### Assignment
Only the lines from the beginning of the data through the line holding "Las 10 mejores" belong in the answer, printed exactly and without pictures.

Records from a dataset:
|---|

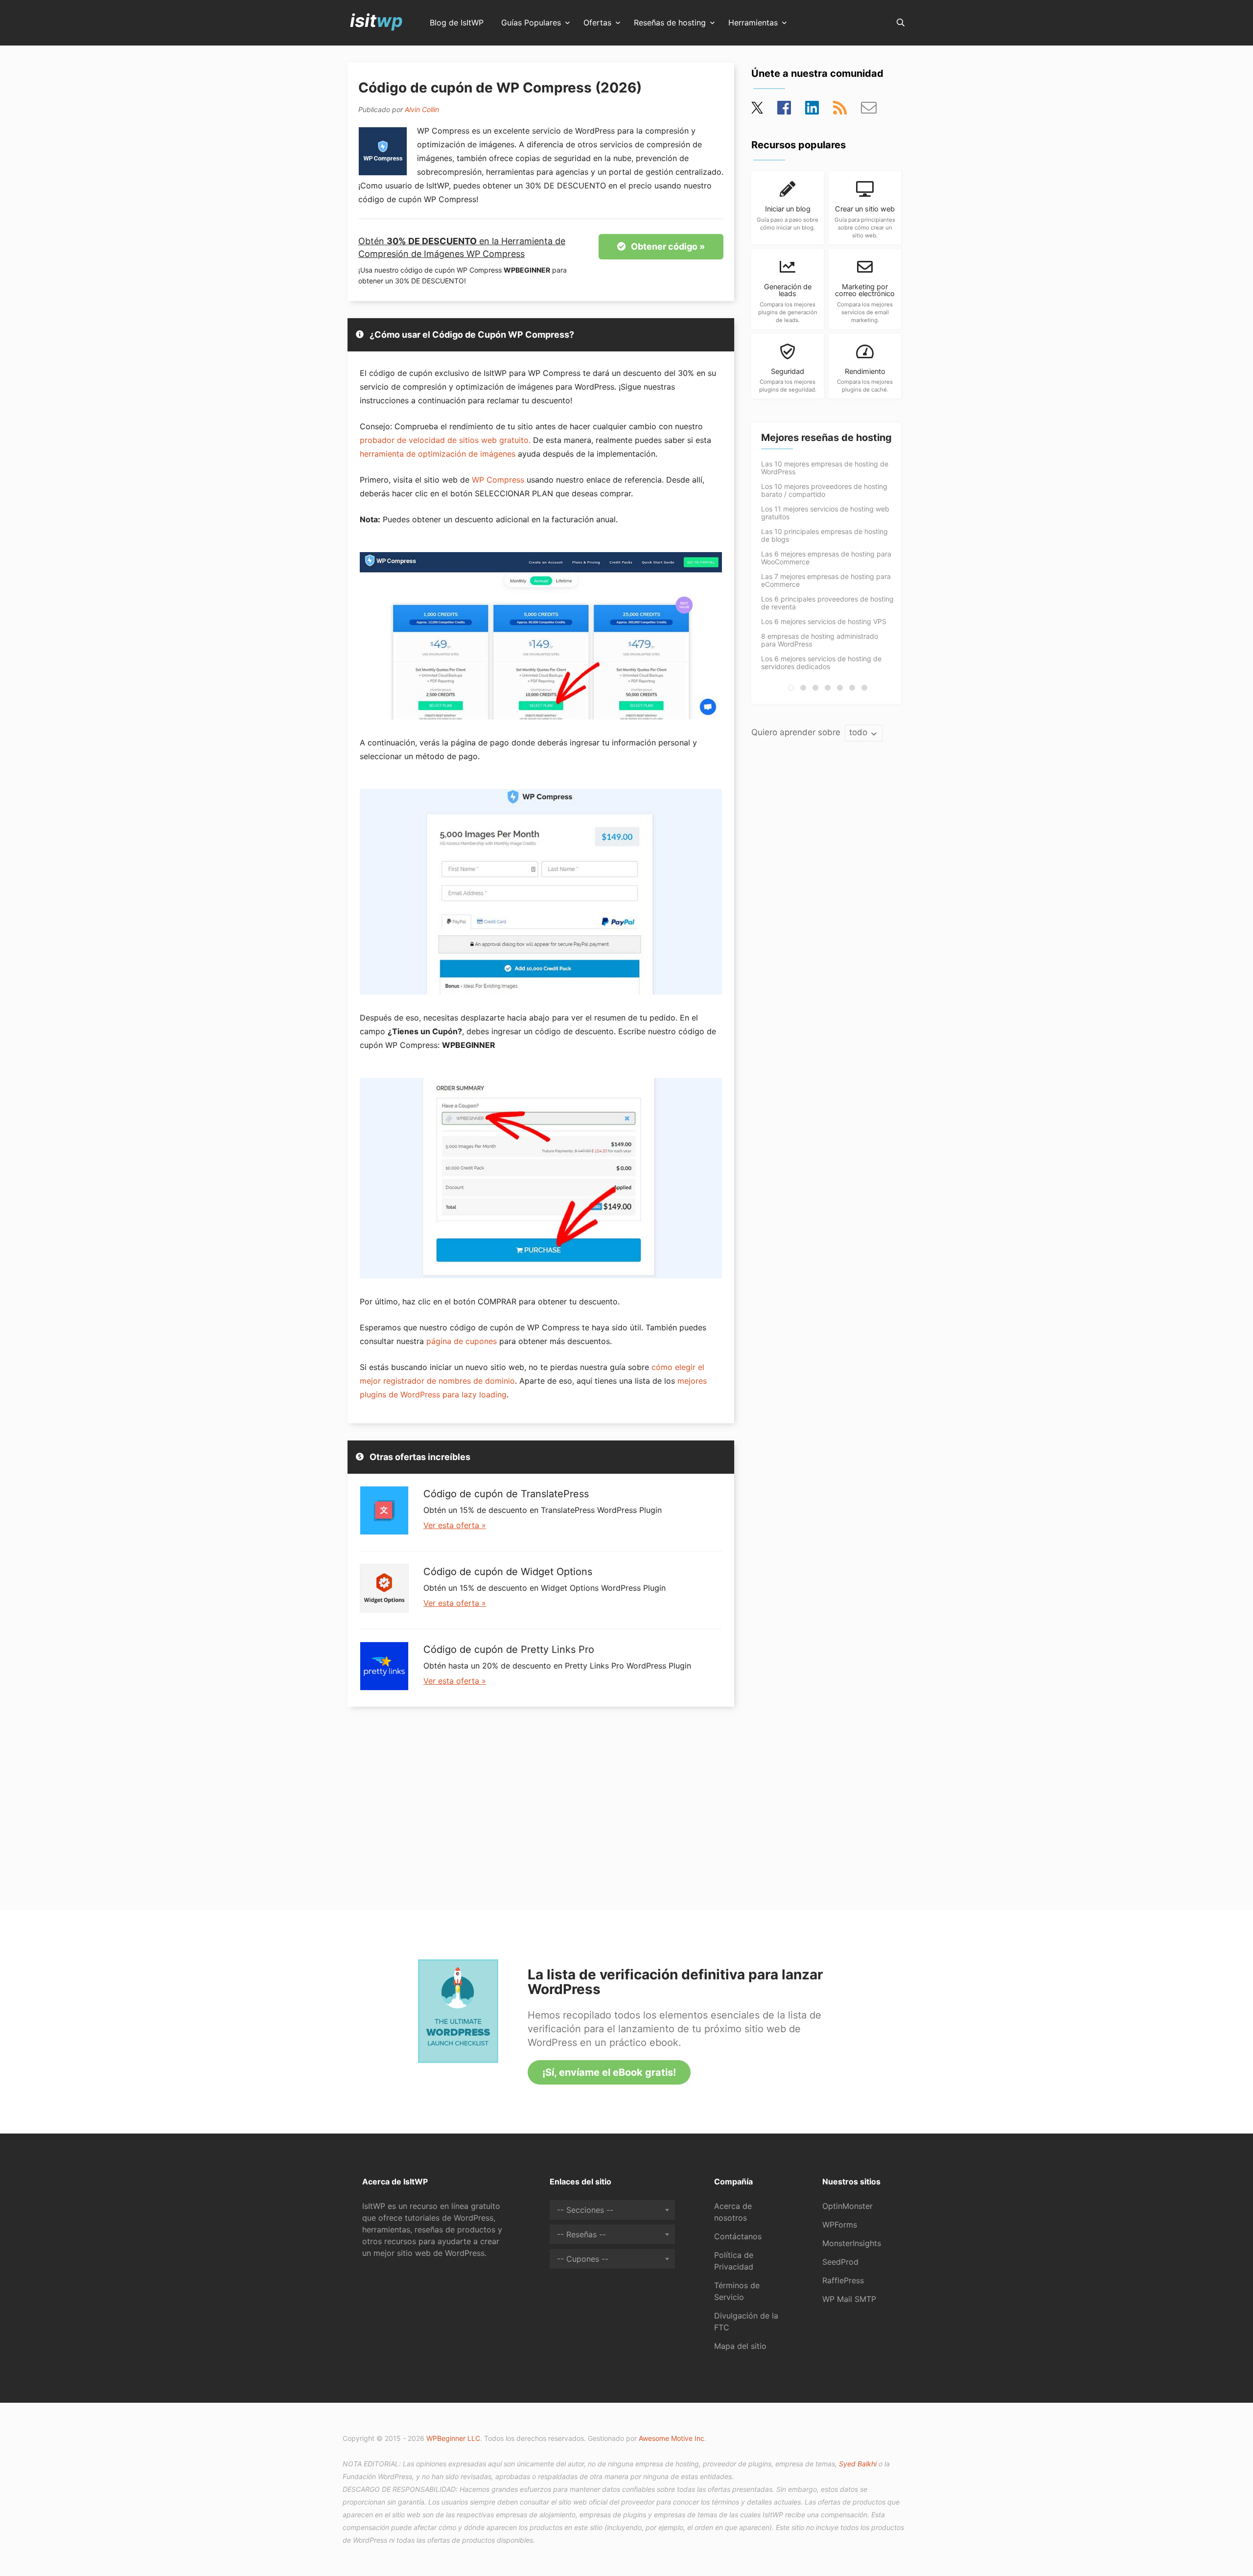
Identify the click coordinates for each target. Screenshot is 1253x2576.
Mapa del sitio (740, 2346)
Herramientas (753, 23)
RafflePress (843, 2280)
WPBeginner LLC (453, 2438)
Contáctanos (738, 2236)
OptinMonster (847, 2206)
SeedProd (840, 2262)
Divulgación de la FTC (746, 2321)
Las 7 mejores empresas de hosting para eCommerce (826, 580)
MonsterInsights (851, 2243)
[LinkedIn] (812, 111)
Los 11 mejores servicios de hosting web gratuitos (825, 513)
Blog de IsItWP (457, 23)
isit (376, 20)
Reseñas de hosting (670, 23)
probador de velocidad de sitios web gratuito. (445, 440)
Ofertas (597, 23)
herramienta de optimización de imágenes (437, 454)
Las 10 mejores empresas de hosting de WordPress (824, 468)
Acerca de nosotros (733, 2212)
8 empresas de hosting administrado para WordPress (819, 640)
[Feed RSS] (840, 111)
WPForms (839, 2224)
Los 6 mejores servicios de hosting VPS (823, 621)
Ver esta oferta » (454, 1525)
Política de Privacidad (733, 2261)
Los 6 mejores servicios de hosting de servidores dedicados (821, 662)
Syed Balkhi (858, 2464)
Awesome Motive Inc (671, 2438)
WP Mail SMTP (849, 2299)
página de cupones (461, 1341)
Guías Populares (531, 23)
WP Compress (498, 480)
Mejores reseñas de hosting (826, 437)
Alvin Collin (422, 109)
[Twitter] (758, 111)
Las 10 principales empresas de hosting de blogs (824, 535)
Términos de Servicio (737, 2291)
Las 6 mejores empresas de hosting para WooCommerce (826, 558)
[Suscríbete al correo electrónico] (869, 111)
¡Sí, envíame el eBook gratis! (609, 2072)
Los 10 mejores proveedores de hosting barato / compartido (824, 490)
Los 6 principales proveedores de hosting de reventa (827, 603)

|---|

### Answer box
Identify the click coordinates for each target. Screenshot is 1253x2576.
Mapa del sitio (740, 2346)
Herramientas (753, 23)
RafflePress (843, 2280)
WPBeginner LLC (453, 2438)
Contáctanos (738, 2236)
OptinMonster (847, 2206)
SeedProd (840, 2262)
Divulgación de la FTC (746, 2321)
Las 7 mejores empresas de hosting para eCommerce (826, 580)
MonsterInsights (851, 2243)
[LinkedIn] (812, 111)
Los 11 mejores servicios de hosting web gratuitos (825, 513)
Blog de IsItWP (457, 23)
isit (376, 20)
Reseñas de hosting (670, 23)
probador de velocidad de sitios web gratuito. (445, 440)
Ofertas (597, 23)
herramienta de optimización de imágenes (437, 454)
Las 10 mejores empresas de hosting de WordPress (824, 468)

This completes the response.